▶ What to produce: Each entry should be set down exactly as written, except for any picture it holds.

[Pixel coordinate grounding data]

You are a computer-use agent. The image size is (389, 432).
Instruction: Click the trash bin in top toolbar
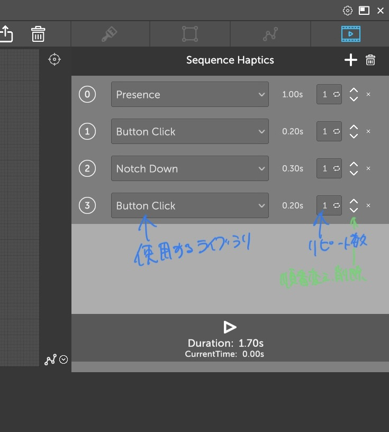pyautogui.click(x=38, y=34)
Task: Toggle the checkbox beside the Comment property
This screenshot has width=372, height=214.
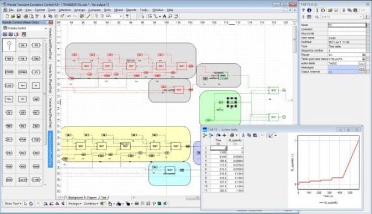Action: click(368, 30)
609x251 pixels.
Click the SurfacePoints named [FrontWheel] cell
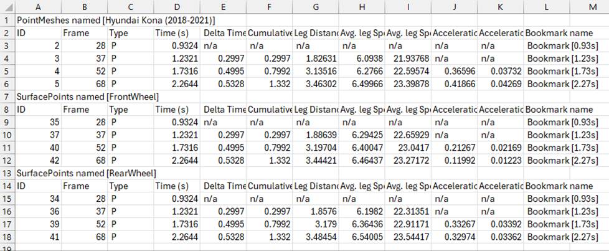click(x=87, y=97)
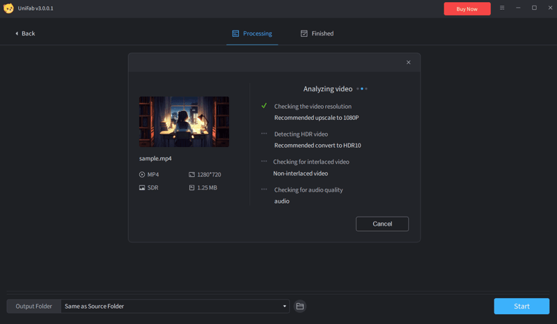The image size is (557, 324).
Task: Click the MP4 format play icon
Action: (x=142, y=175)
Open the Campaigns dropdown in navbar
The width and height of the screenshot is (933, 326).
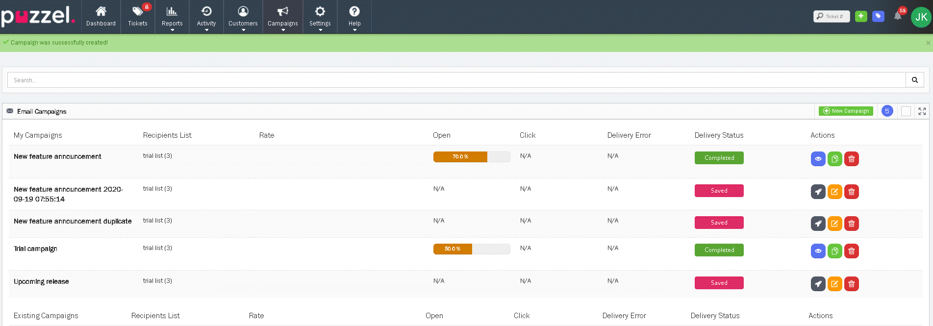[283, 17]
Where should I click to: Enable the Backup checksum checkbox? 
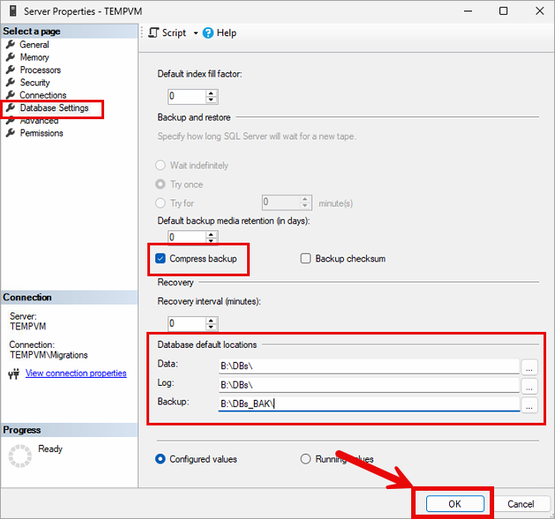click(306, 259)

▶ Response for this exercise:
You are a computer-use agent. The image size is (389, 432).
Instruction: Click the trash bin in top toolbar
pyautogui.click(x=38, y=34)
Task: Toggle the checkbox beside the Comment property
This screenshot has width=372, height=214.
Action: click(368, 30)
609x251 pixels.
Click the SurfacePoints named [FrontWheel] cell
click(x=87, y=97)
The image size is (557, 324).
Task: Click the MP4 format play icon
Action: (x=142, y=175)
Open the Campaigns dropdown in navbar
The width and height of the screenshot is (933, 326).
[283, 17]
Where should I click to: Enable the Backup checksum checkbox? 
click(306, 259)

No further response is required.